> The request
Rewrite the lines below as a Markdown table with two columns, "No." for the row number and "Line" for the line itself. Skip any blank lines, and leave the pictures out of the table.

> Material
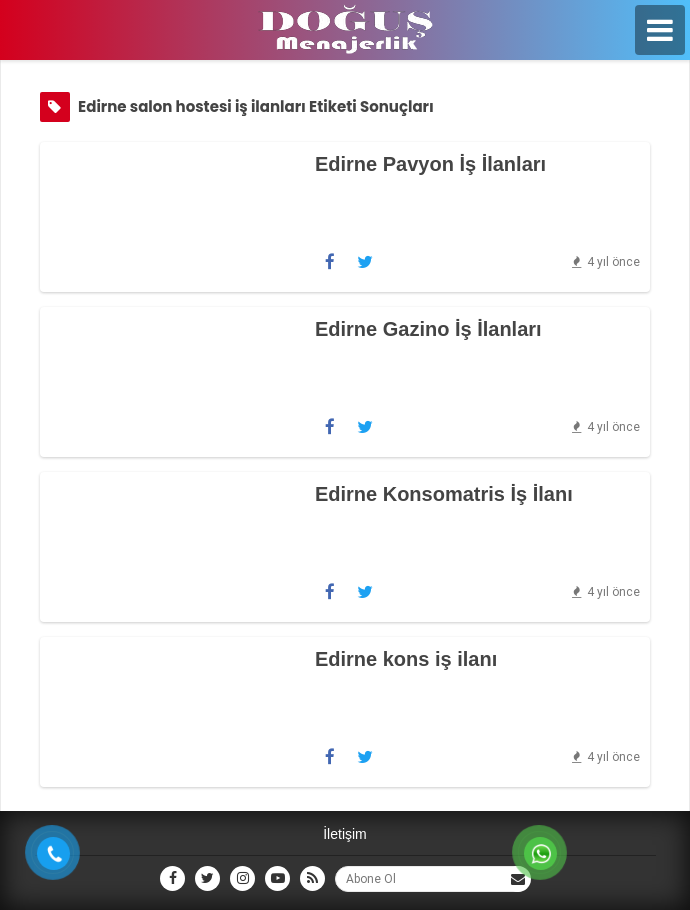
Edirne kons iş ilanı (406, 659)
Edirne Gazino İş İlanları (428, 329)
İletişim (345, 834)
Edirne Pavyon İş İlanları (430, 164)
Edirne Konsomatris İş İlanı (444, 494)
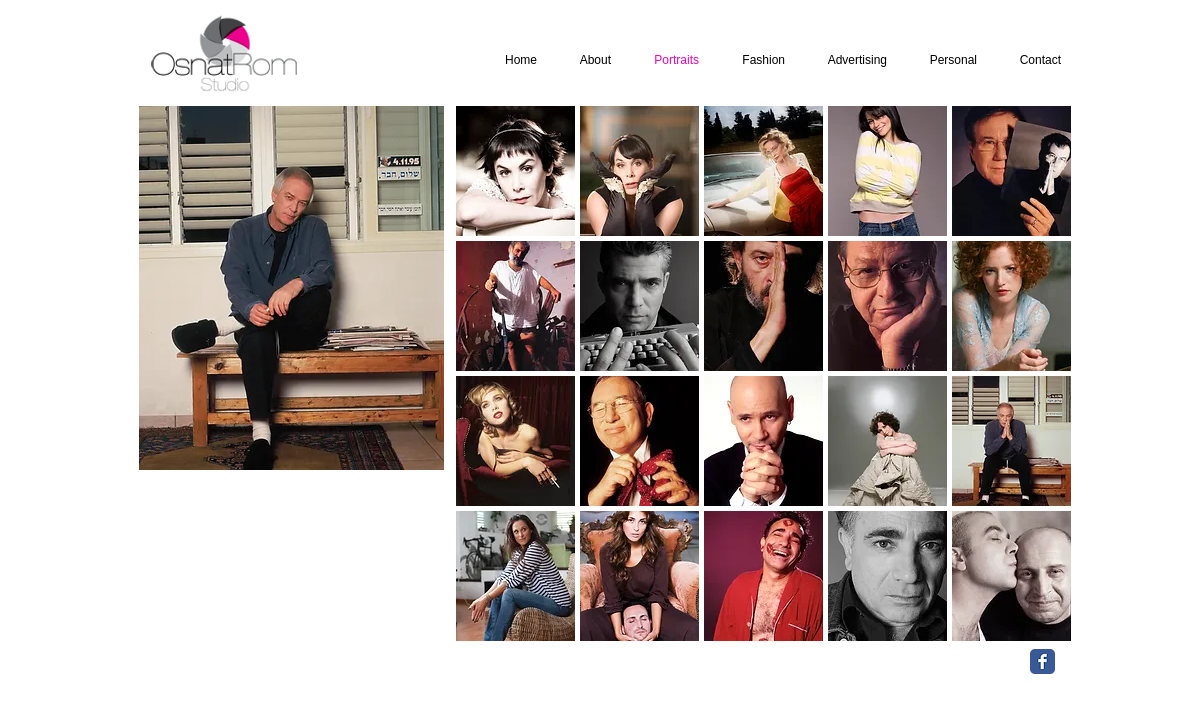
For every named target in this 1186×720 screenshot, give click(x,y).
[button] (515, 171)
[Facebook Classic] (1042, 661)
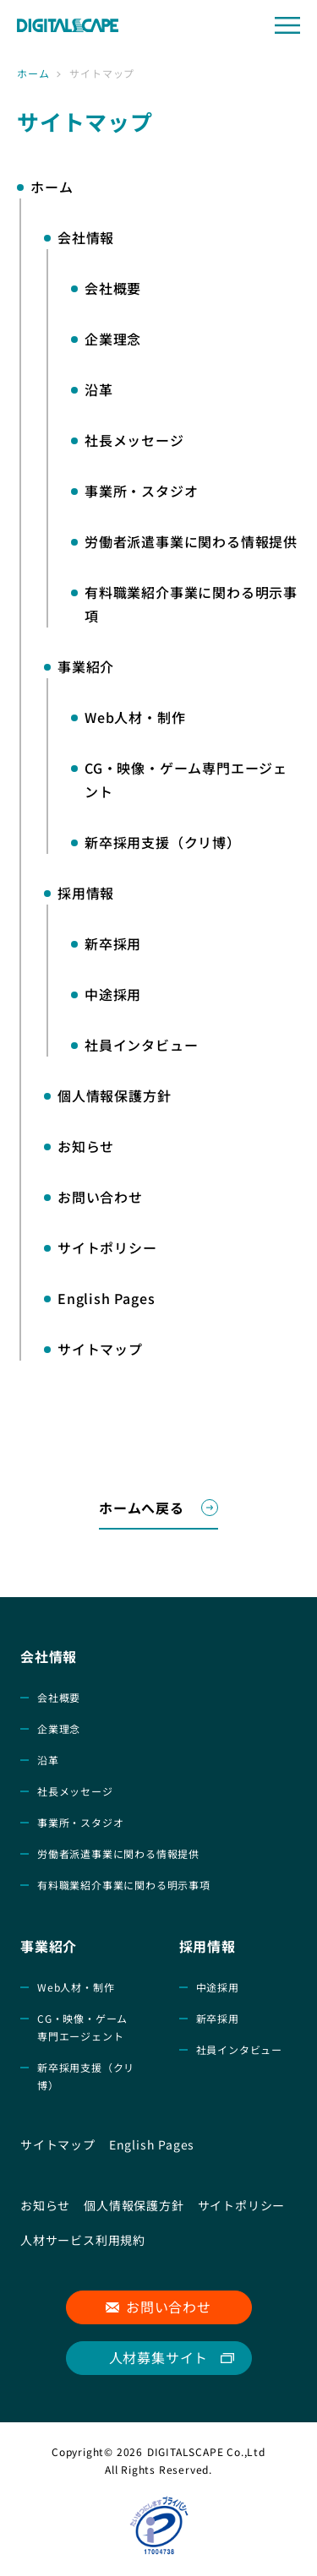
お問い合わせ (168, 2306)
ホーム (33, 73)
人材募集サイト (159, 2357)
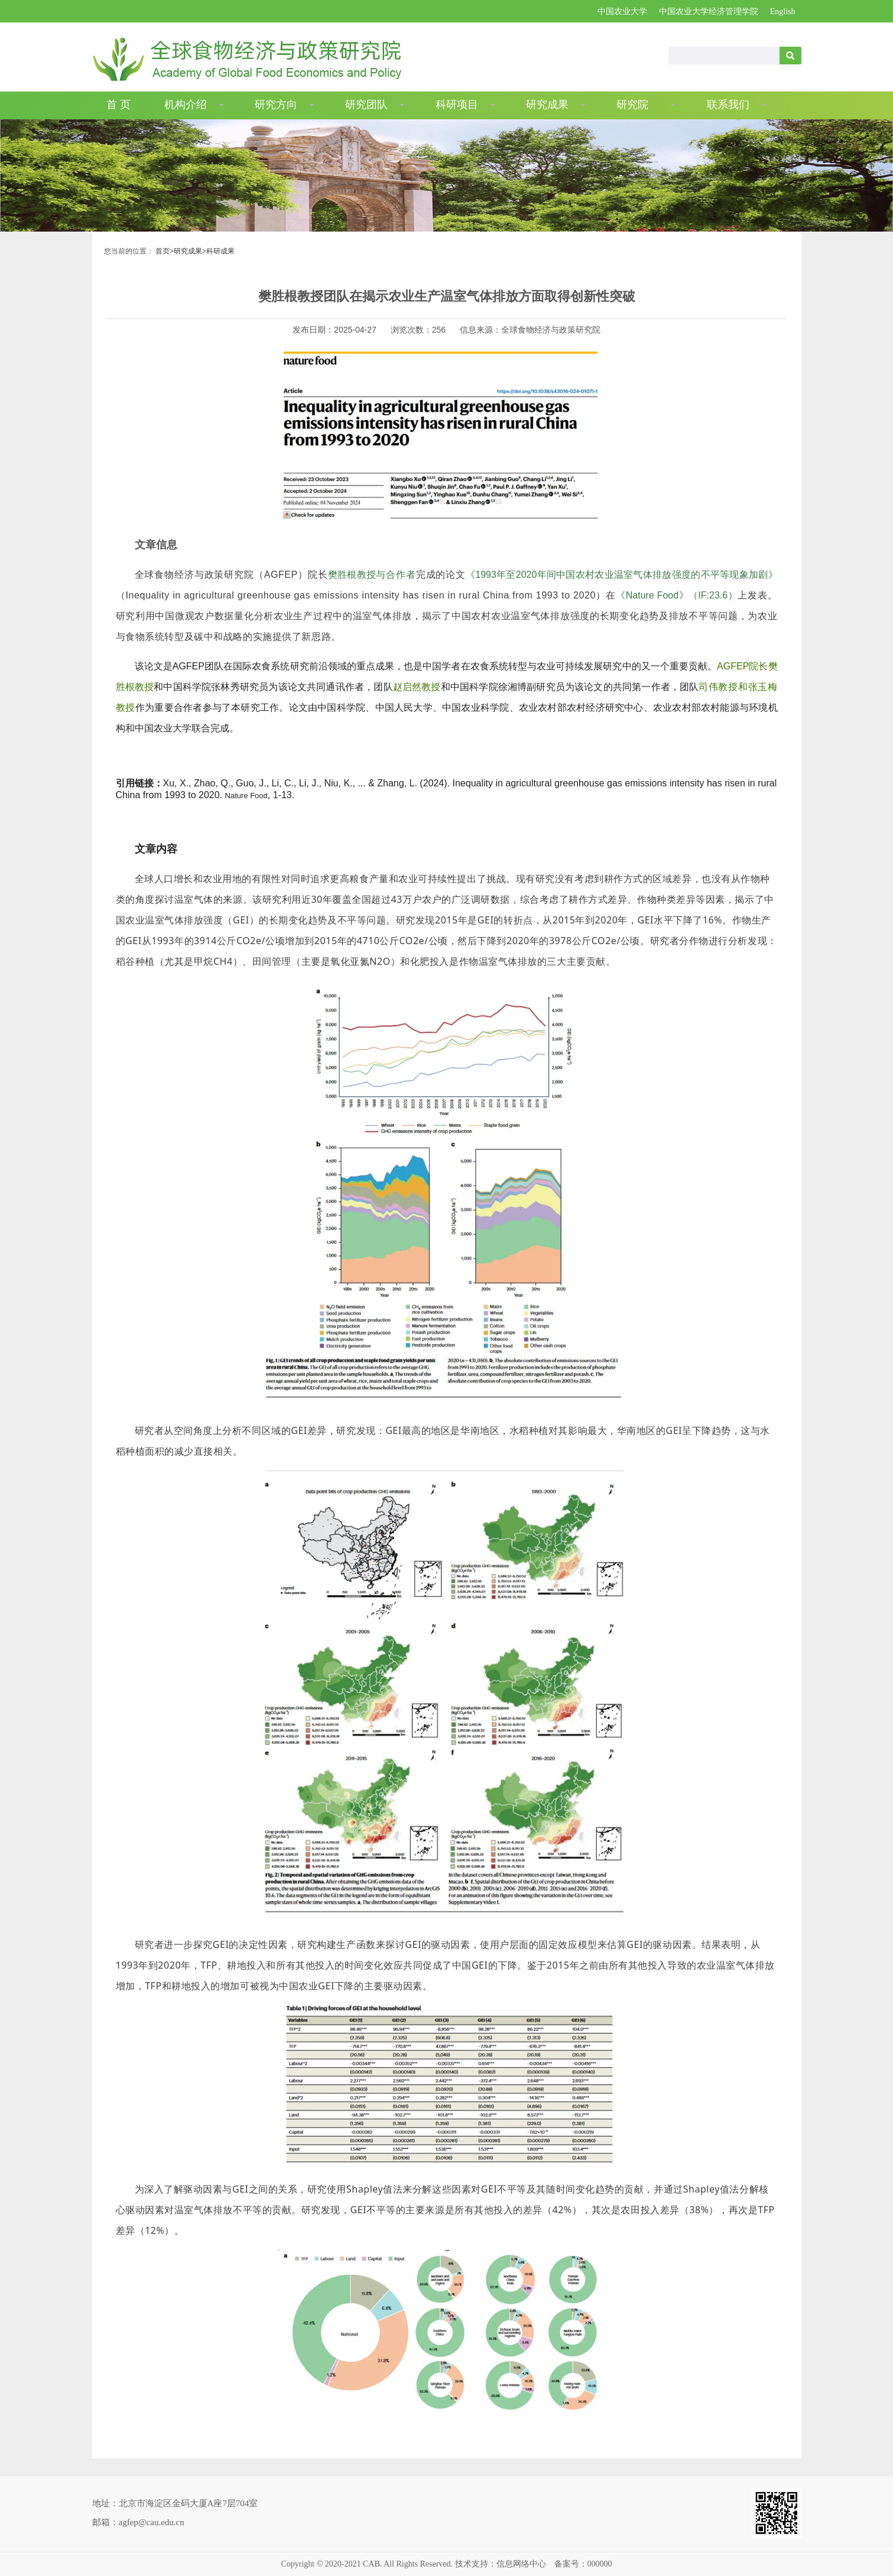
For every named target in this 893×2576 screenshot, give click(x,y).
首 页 (118, 104)
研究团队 (366, 104)
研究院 (632, 104)
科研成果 (220, 251)
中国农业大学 (622, 11)
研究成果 (547, 104)
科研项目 (457, 104)
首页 (162, 251)
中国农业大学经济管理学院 (708, 11)
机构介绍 (185, 104)
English (782, 11)
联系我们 (728, 104)
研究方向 (276, 104)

> Expected answer
| No. | Line |
|---|---|
| 1 | Edirne kons iş ilanı (406, 659) |
| 2 | Edirne Gazino İş İlanları (428, 329) |
| 3 | İletişim (345, 834) |
| 4 | Edirne Pavyon İş İlanları (430, 164) |
| 5 | Edirne Konsomatris İş İlanı (444, 494) |
| 6 | For every named target in this 1186×720 screenshot, give click(x,y). |
| 7 | [button] (515, 171) |
| 8 | [Facebook Classic] (1042, 661) |
| 9 | お問い合わせ (168, 2306) |
| 10 | ホーム (33, 73) |
| 11 | 人材募集サイト (159, 2357) |
| 12 | For every named target in this 893×2576 screenshot, give click(x,y). |
| 13 | 首 页 (118, 104) |
| 14 | 研究团队 (366, 104) |
| 15 | 研究院 (632, 104) |
| 16 | 科研成果 (220, 251) |
| 17 | 中国农业大学 (622, 11) |
| 18 | 研究成果 (547, 104) |
| 19 | 科研项目 (457, 104) |
| 20 | 首页 (162, 251) |
| 21 | 中国农业大学经济管理学院 (708, 11) |
| 22 | 机构介绍 (185, 104) |
| 23 | English (782, 11) |
| 24 | 联系我们 (728, 104) |
| 25 | 研究方向 (276, 104) |